▶ _WHAT YOU NEED TO DO_
Pull every line of text from the data below word for word, and leave the pictures out.

▶ _EXERCISE MATERIALS_
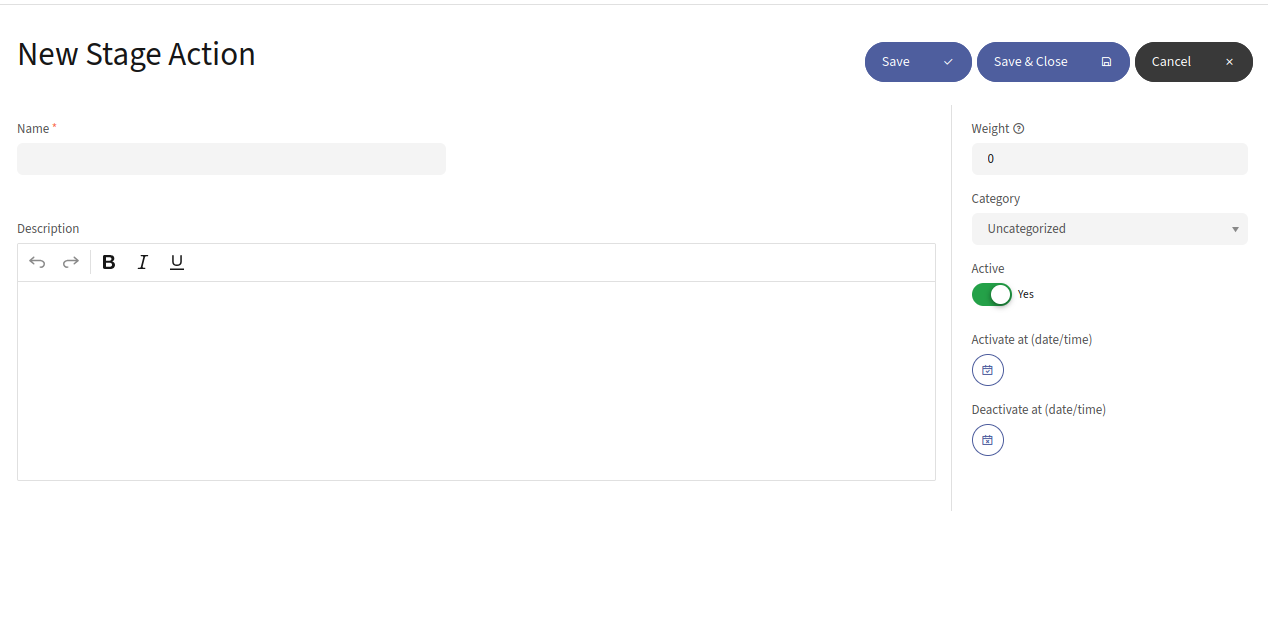
Task: Click into the Weight field
Action: (x=1110, y=159)
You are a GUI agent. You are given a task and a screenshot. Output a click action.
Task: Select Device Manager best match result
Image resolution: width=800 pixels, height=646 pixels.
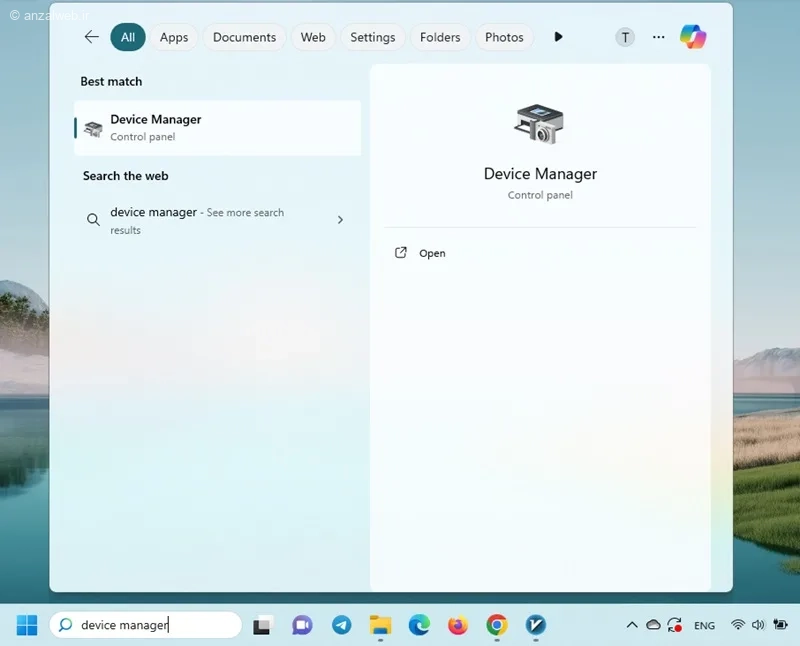coord(218,128)
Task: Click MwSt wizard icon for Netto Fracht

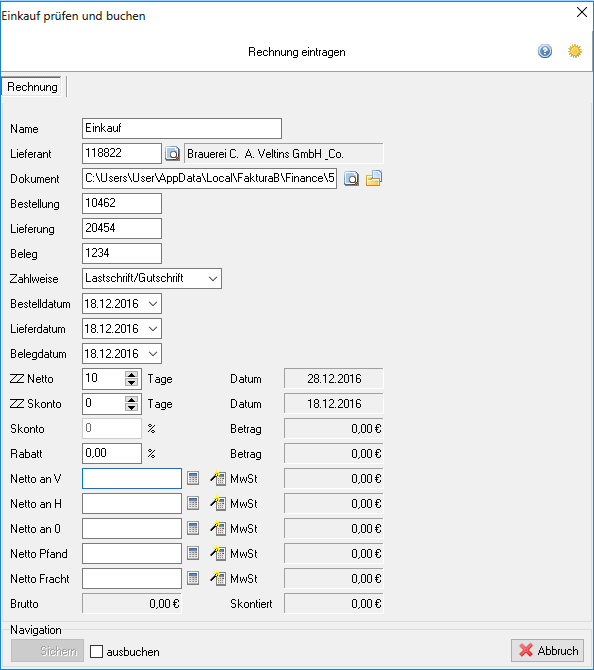Action: point(218,579)
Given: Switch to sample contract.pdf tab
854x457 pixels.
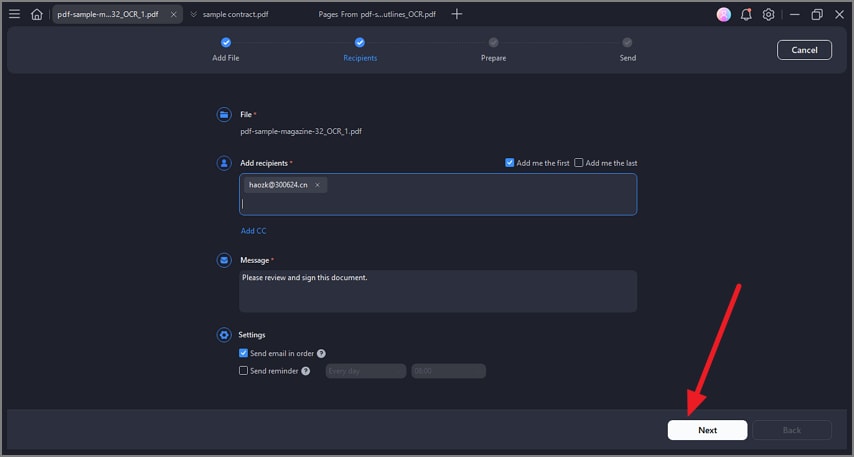Looking at the screenshot, I should tap(236, 14).
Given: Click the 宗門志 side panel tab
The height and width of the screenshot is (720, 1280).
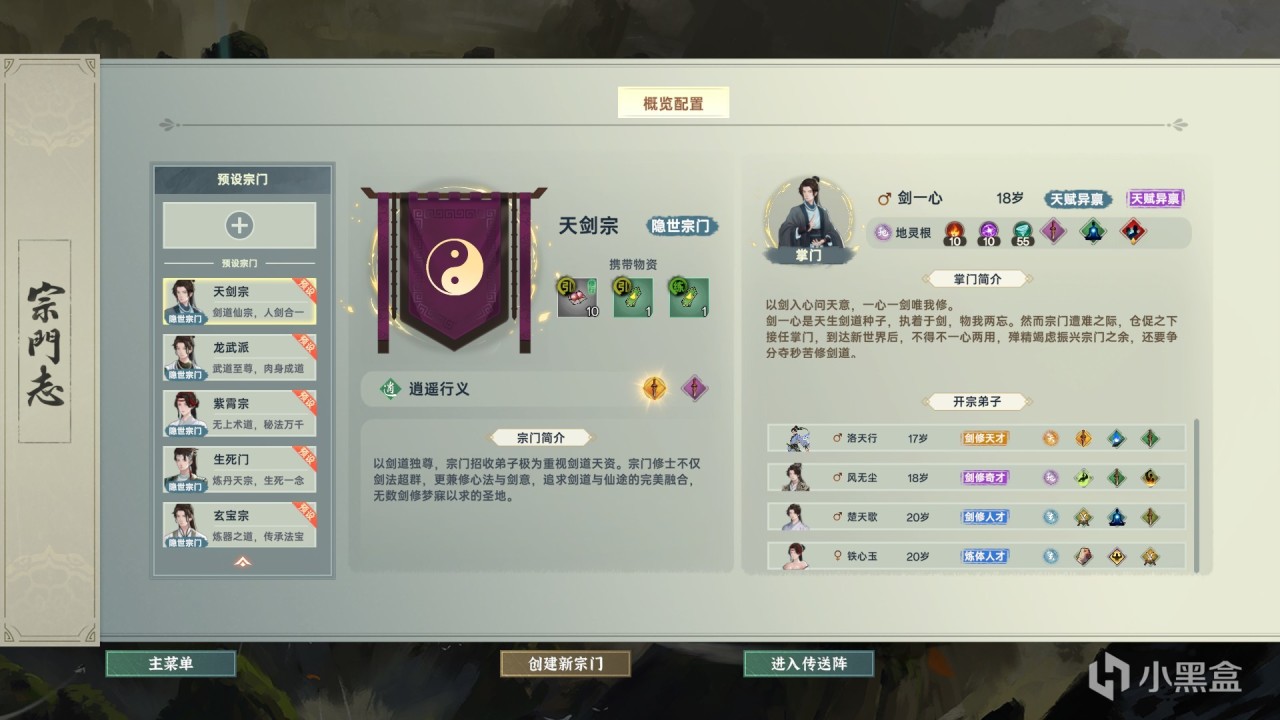Looking at the screenshot, I should coord(45,341).
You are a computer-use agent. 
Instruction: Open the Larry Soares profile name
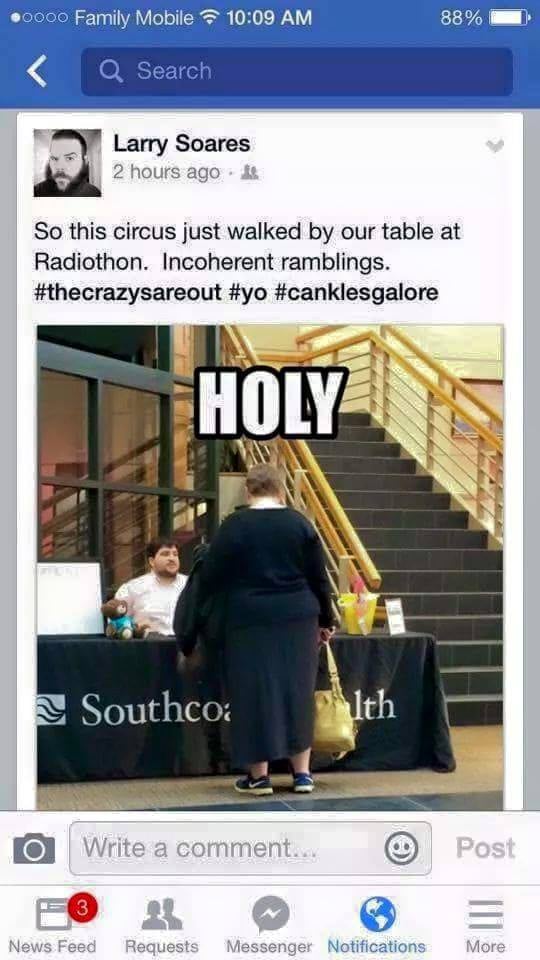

▶ _THE REPLY_
Task: Click into the Weight field
Action: (x=1110, y=159)
You are a GUI agent. You are given a task and a screenshot. Output a click action.
Task: Select Device Manager best match result
Image resolution: width=800 pixels, height=646 pixels.
coord(218,128)
Task: Click MwSt wizard icon for Netto Fracht

Action: point(218,579)
Given: Switch to sample contract.pdf tab
854x457 pixels.
Looking at the screenshot, I should tap(236, 14).
Given: Click the 宗門志 side panel tab
The height and width of the screenshot is (720, 1280).
Looking at the screenshot, I should coord(45,341).
You are a computer-use agent. 
Instruction: Open the Larry Soares profile name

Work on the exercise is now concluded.